SELECTED EXTRACT Start Marker

Promising environmental breakthroughs have been made by scientists at The University of Manchester. Two groups of researchers from the Department of Chemistry and Manchester Institute of Biotechnology have developed ways to convert harmful waste products into useful chemicals.
The team from the Department of Chemistry has developed a metal-organic framework (MOF) that can capture the major toxic pollutant nitrogen dioxide and convert it to nitric acid. The MOF, referred to as MFM-520, is a small and very porous three-dimensional structure that can readily trap nitrogen dioxide gas inside.
Nitrogen dioxide is a harmful air pollutant that is released when fossil fuels are burned, particularly from car exhausts. The pollutant is a major cause of bronchitis, asthma, cancer and heart problems, and approximately 1,200 deaths per year in Greater Manchester can be linked to the pollutant.
Alongside removing the harmful pollutant from the air, using MFM-520 to convert nitrogen dioxide to nitric acid could be very profitable. Valued at $2.5 billion in 2016, nitric acid is a high-value chemical that can be used in agricultural crop fertilisers, nylon and rocket propellant.
“This is the first MOF that can capture and convert toxic, gaseous air pollutants into a useful industrial commodity”, said Dr Sihai Yang, a lead author and senior lecturer at the Department of Chemistry.

SELECTED EXTRACT End Marker
RECORDS PROVIDED Start Marker

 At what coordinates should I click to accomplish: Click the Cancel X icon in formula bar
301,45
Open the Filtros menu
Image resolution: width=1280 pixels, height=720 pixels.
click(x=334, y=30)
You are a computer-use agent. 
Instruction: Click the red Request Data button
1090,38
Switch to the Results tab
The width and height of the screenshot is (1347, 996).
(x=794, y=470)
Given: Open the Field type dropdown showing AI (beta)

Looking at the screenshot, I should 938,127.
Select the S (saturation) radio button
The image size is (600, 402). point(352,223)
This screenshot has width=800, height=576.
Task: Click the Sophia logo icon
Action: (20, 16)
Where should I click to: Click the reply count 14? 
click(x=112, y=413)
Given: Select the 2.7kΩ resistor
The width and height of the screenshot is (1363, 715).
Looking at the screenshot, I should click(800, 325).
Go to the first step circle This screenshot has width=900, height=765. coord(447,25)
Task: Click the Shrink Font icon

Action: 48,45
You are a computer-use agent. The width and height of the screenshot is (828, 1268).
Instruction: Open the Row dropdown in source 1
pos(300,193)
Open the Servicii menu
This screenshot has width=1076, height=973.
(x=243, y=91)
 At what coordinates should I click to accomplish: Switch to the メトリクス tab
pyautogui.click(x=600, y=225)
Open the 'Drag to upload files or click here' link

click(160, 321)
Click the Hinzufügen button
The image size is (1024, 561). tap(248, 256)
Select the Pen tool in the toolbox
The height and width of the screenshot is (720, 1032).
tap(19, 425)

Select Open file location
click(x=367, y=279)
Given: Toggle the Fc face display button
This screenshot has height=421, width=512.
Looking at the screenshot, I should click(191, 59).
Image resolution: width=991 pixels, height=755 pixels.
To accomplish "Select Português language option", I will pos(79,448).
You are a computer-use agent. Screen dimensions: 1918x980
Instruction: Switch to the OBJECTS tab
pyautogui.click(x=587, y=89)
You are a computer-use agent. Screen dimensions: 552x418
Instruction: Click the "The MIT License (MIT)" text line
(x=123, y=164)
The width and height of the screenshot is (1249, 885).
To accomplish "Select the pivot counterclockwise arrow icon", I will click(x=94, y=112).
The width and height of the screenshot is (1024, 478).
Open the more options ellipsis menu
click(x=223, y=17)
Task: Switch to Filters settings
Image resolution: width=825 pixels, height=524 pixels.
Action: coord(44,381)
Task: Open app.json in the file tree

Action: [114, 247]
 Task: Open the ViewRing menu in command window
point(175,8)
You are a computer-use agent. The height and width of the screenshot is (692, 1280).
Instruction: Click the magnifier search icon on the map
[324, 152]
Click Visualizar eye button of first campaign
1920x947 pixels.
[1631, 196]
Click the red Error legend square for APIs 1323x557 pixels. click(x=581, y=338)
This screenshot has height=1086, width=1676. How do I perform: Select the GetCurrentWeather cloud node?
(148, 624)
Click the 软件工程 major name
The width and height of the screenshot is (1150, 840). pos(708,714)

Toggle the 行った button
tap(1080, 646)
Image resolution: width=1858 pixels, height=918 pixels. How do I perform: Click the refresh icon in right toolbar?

RECORDS PROVIDED End Marker

- PROBLEMS TO SOLVE:
1. Reproduce the article on converting nitrogen dioxide from "Promising environmental breakthroughs" to "into useful chemicals.".
2. Write the next part of the article on converting nitrogen dioxide, beginning after its final sentence.

- ANSWER SECTION:
1.
Promising environmental breakthroughs have been made by scientists at The University of Manchester. Two groups of researchers from the Department of Chemistry and Manchester Institute of Biotechnology have developed ways to convert harmful waste products into useful chemicals.

2.
A team of researchers at the Manchester Institute of Biotechnology have also recently developed a novel technique to produce a high-value chemical from waste products. Using waste plant matter from sugar cane and wheat straw crops, the biocatalytic treatment technique converts ferulic acid to the valuable coniferol.
Coniferol is a chemical building block for everyday products such as fabric softener, flavouring for foodstuffs and life-saving therapeutic drugs. The highly efficient process takes place in a single vessel and increases the value of waste plant biomass 5000-fold. The new technique is a promising alternative route to producing chemicals which are traditionally derived from petrochemical resources.
The production of biofuels, the environmentally friendly alternative to fossil fuels, often produce large amounts of waste sugar cane and wheat straw biomass. The ability to convert these waste products into valuable chemicals offers the potential to increase the economic viability of biofuel-production from plant-based sources. These findings could help accelerate the shift away from fossil fuels to more sustainable and less harmful alternatives.